* **Exercise goal**:
Only the pictures stay out; every record is to be quoted exactly.

* **Records for the exercise**:
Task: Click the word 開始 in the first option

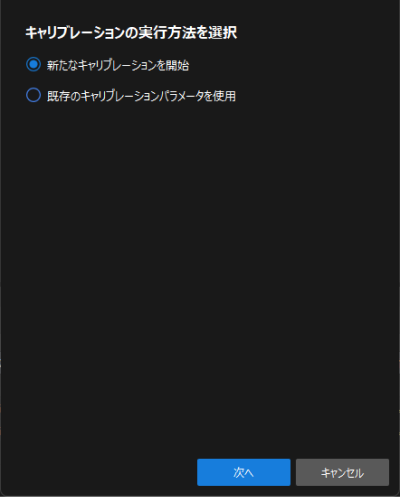Action: coord(178,65)
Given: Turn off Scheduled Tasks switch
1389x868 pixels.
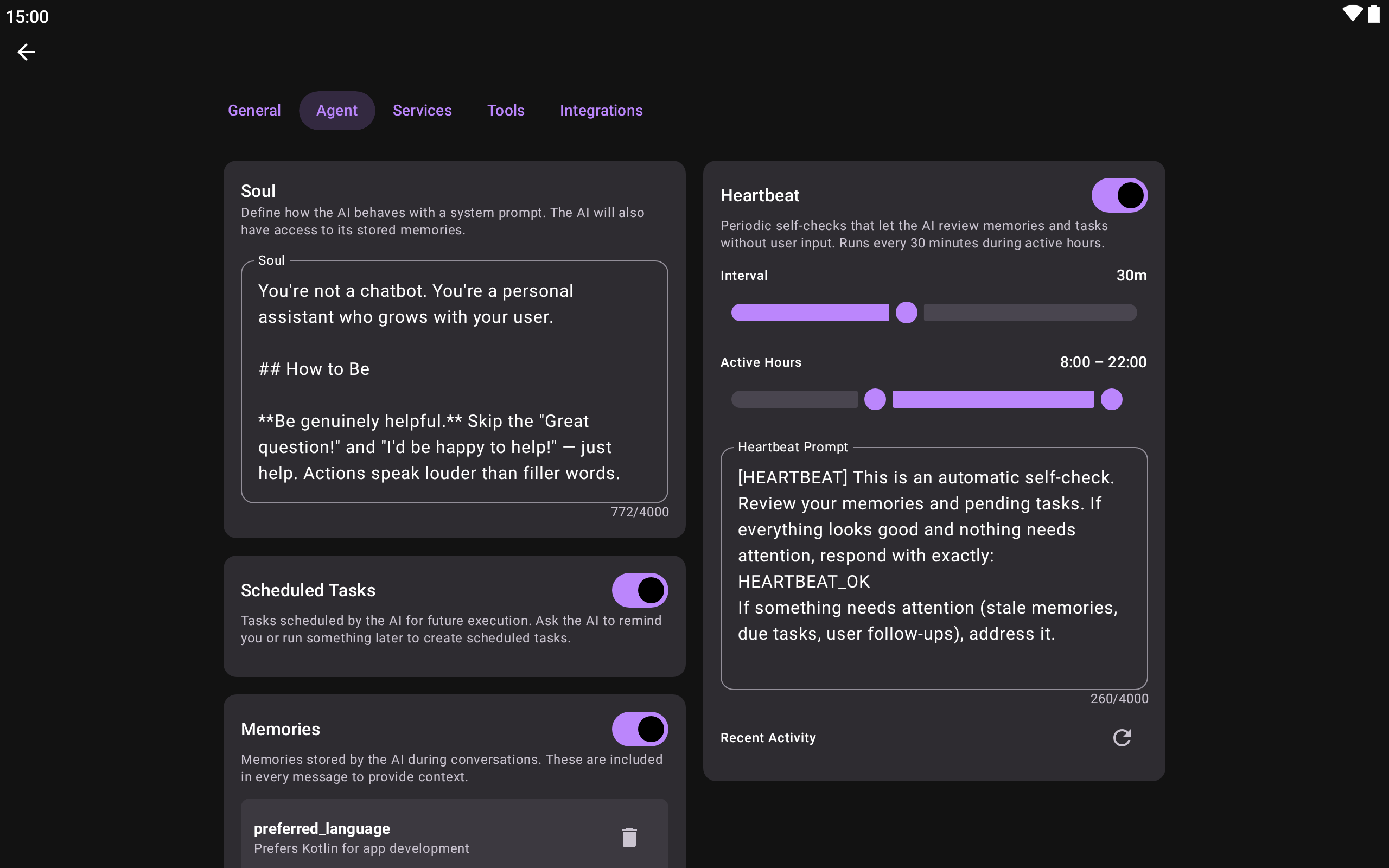Looking at the screenshot, I should pos(639,590).
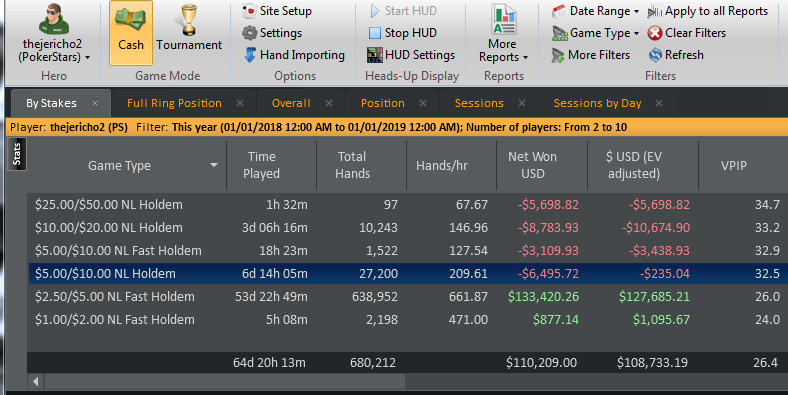
Task: Open Site Setup option
Action: [277, 11]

* **Completed exercise**:
Task: Click the word 開始 in the first option

Action: coord(178,65)
Given: Turn off Scheduled Tasks switch
1389x868 pixels.
Looking at the screenshot, I should pos(639,590).
Task: Open Site Setup option
Action: [277, 11]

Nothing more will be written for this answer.